# Beulah, Hazen, Washburn Hunting



## jrader (Oct 19, 2004)

Hey everyone, I'm heading over to Hazen this weekend to hunt. I was wondering if anyone had been hunting in that area yet this year, and had an success.

We went out last year towards the end of October as they were harvesting sunflowers, and those fields that had just been cleaned were prime areas with lots of pheasants. Hopefully there will be a few birds around this weekend. If not, I guess I'll just have to hit the old reliable bar for a few.... :beer:


----------



## Remmi_&amp;_I (Dec 2, 2003)

:withstupid:

Certain areas of the state always have birds. I have hunted that area and they have birds, but pressure as well.


----------



## labman (Oct 8, 2004)

Hunted last weekend and saw no one else hunting. There are plenty of brids we took a few without a dog.


----------



## fishunt (Jan 24, 2004)

I lives in Beulah.

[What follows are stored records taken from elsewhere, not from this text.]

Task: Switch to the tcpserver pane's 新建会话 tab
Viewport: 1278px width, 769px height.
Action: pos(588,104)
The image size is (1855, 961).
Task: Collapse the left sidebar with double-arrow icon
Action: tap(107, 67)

I have been hunting in Beulah and Hazen... in Hazen farmer cut sunflower and wheat and high grass where high number for pheasant... but on east side farmer will let u hunted where is high grass u will have to ask permission bec last yr on the west side one of stupid hunter shot horse where so many pheasants are so no more on west and can used east side.. there are good number pheasants there.. In Washburn I never been hunting there . good luck


----------